E’ morto all’età di 91 anni il filosofo e sociologo polacco Zygmunt Bauman: la notizia è stata data dal quotidiano “Gazeta Wyborcza”. Noto come teorico della “società liquida”, è uno degli intellettuali più apprezzati degli ultimi anni.

Bauman è stato professore universitario

Zygmunt Bauman nasce nel 1925 da genitori ebrei. Per questo motivo è stato costretto a fuggire nella zona di occupazione sovietica dopo che la Polonia fu invasa dalle truppe tedesche nei primi anni della seconda guerra mondiale. Divenuto comunista, si arruolò nell’esercito e, qualche anno dopo, iniziò a studiare sociologia all’Università di Varsavia. Successivamente emigrò in Israele per andare ad insegnare all’Università di Tel Aviv, poi ottenne una cattedra di sociologia all’Università di Leeds, dove è rimasto fino ad oggi.

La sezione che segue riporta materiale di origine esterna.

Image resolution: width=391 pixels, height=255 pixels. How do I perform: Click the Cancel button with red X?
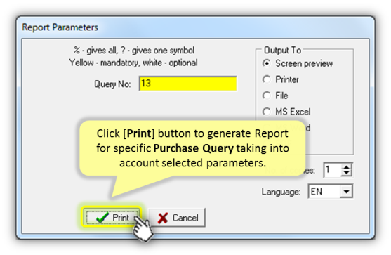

Nei suoi studi Bauman ha parlato di totalitarismo, quindi di nazismo ed Olocausto. Un uomo stimato in tutto il mondo che ha concentrato le sue ricerche sui temi della stratificazione sociale, del movimento dei lavoratori ma anche del passaggio dalla modernità alla post-modernità e dello stato solido e liquido della società.

Bauman ha ricevuto la laurea honoris causa

Il 17 aprile 2015 Zygmunt Bauman ha ricevuto la laurea honoris causa in Lingue moderne, letteratura e traduzione letteraria all’Università del Salento.

Oggi è morto a Leeds all’età di 91 anni.